Collusion is self-defeating in production economies. Unlike information or financial markets where cartels can extract rents, a resource-gathering economy rewards individual productivity. The cartel's resource-sharing strategy produced collective poverty.

Evasion is expensive. The two evasive agents earned less than honest agents despite nominally paying less tax, because audit fines (cumulative 40-75 in fines) ate into their gains and the behavioral overhead of evasion reduced their gathering efficiency.

Bunching was minimal. The bunching intensity metric (agents clustering income just below bracket thresholds) was near-zero for most epochs, spiking only to 0.14 in a few periods.

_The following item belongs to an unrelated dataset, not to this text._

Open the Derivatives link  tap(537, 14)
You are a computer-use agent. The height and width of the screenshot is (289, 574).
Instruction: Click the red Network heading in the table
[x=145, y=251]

The 0.3 damping on tax schedule updates may have made bracket manipulation unprofitable — by the time agents adjusted to a threshold, the threshold had already moved.

Reproduce it

# Run the simulation
python -m swarm run scenarios/ai_economist_full.yaml --seed 42 --epochs 20 --steps 10

# Generate the plots
python examples/plot_ai_economist.py runs/20260215_095359_ai_economist_seed42

The visualization script produces both dashboard figures using SWARM's dark theme with gradient fills, dual-axis overlays, and KPI summary badges. All data lives in runs/.../csv/ as standard CSVs for further analysis.


Disclaimer: This post simulates a stylized economic environment for AI safety research. Nothing here constitutes financial advice, investment recommendations, or endorsement of any economic policy or trading strategy.